#### Input ####

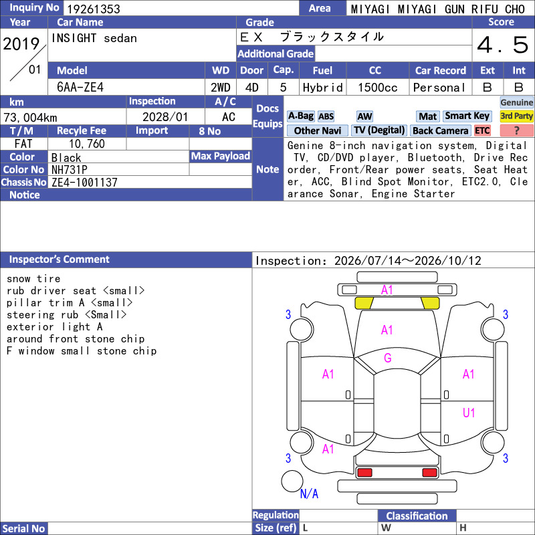Image resolution: width=535 pixels, height=535 pixels.
Task: Select the yellow 3rd Party label
Action: coord(516,116)
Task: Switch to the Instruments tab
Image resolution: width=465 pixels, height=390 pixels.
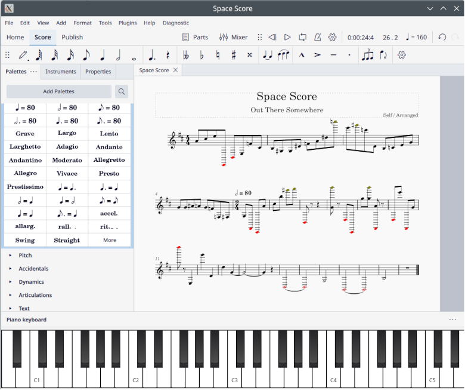Action: pos(61,72)
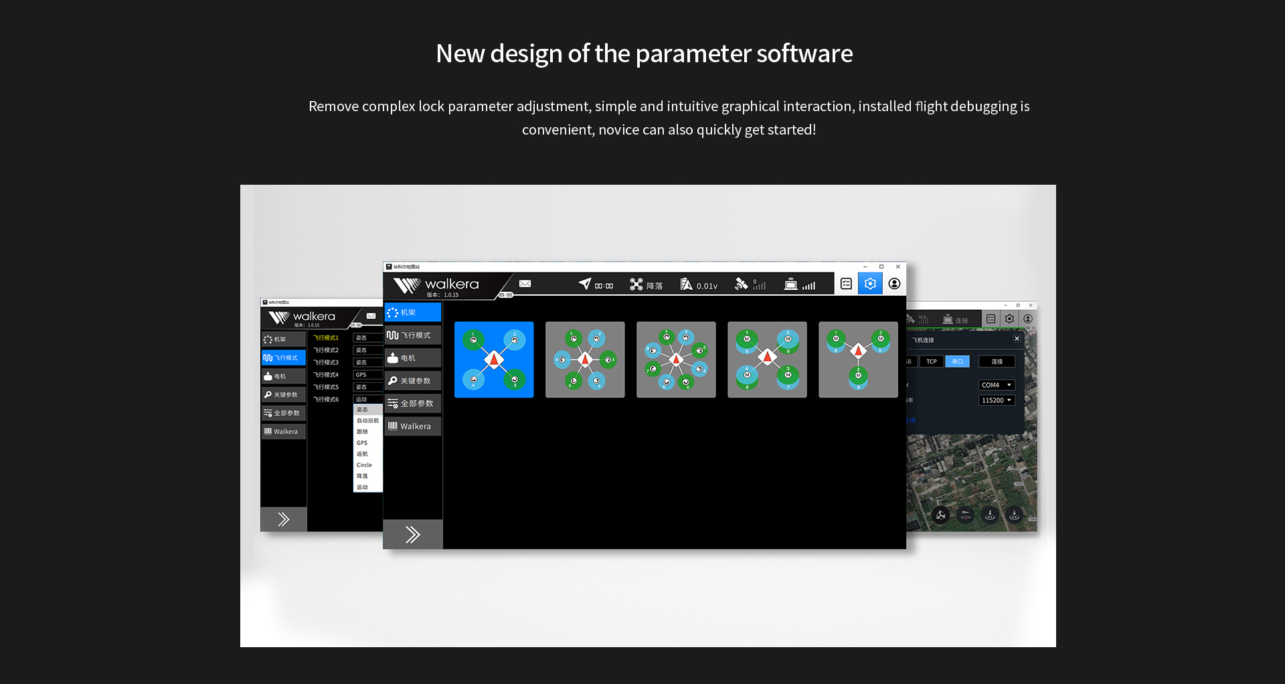This screenshot has height=684, width=1285.
Task: Open the checklist icon in main window
Action: pyautogui.click(x=846, y=284)
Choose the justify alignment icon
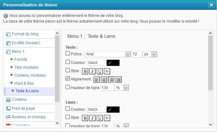The height and width of the screenshot is (132, 217). point(119,79)
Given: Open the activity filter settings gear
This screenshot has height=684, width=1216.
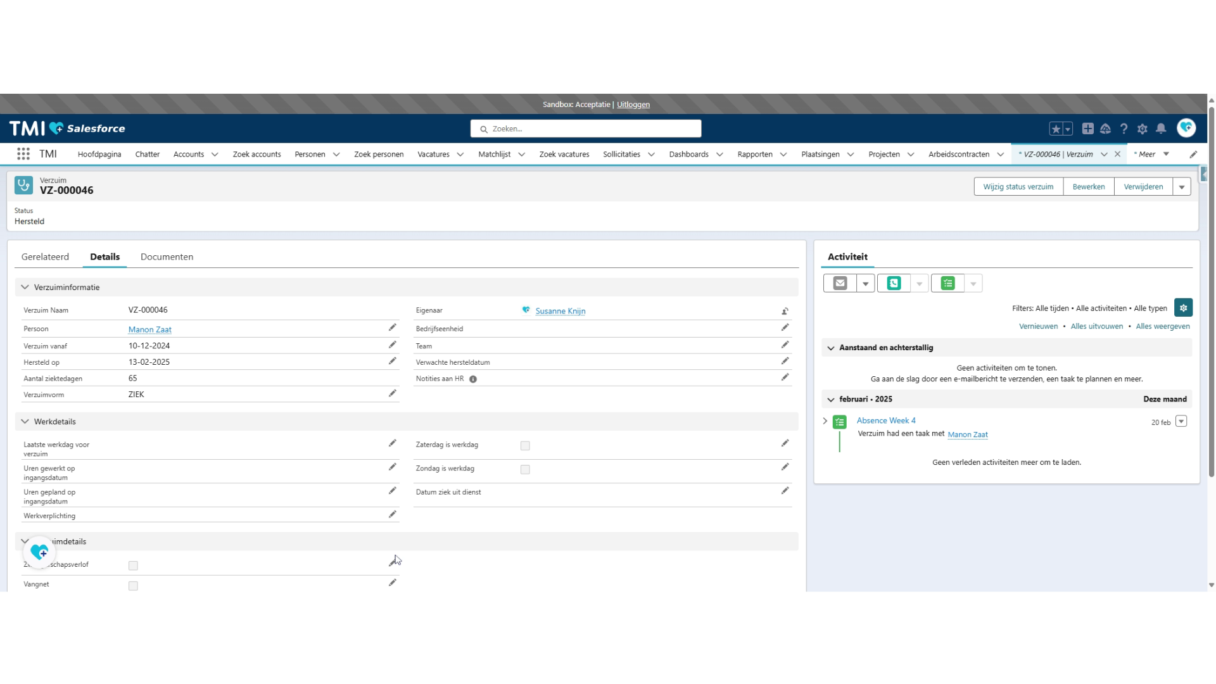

####

_Problem statement_.
Quote word for word only the lines above from the one containing "Task: Switch to the Instruments tab" through the one containing "Given: Open the activity filter settings gear". Pictures stay out of your copy.

_Answer section_.
Task: Switch to the Instruments tab
Image resolution: width=465 pixels, height=390 pixels.
Action: pos(61,72)
This screenshot has height=684, width=1285.
Task: Open the checklist icon in main window
Action: pyautogui.click(x=846, y=284)
Choose the justify alignment icon
The height and width of the screenshot is (132, 217). point(119,79)
Given: Open the activity filter settings gear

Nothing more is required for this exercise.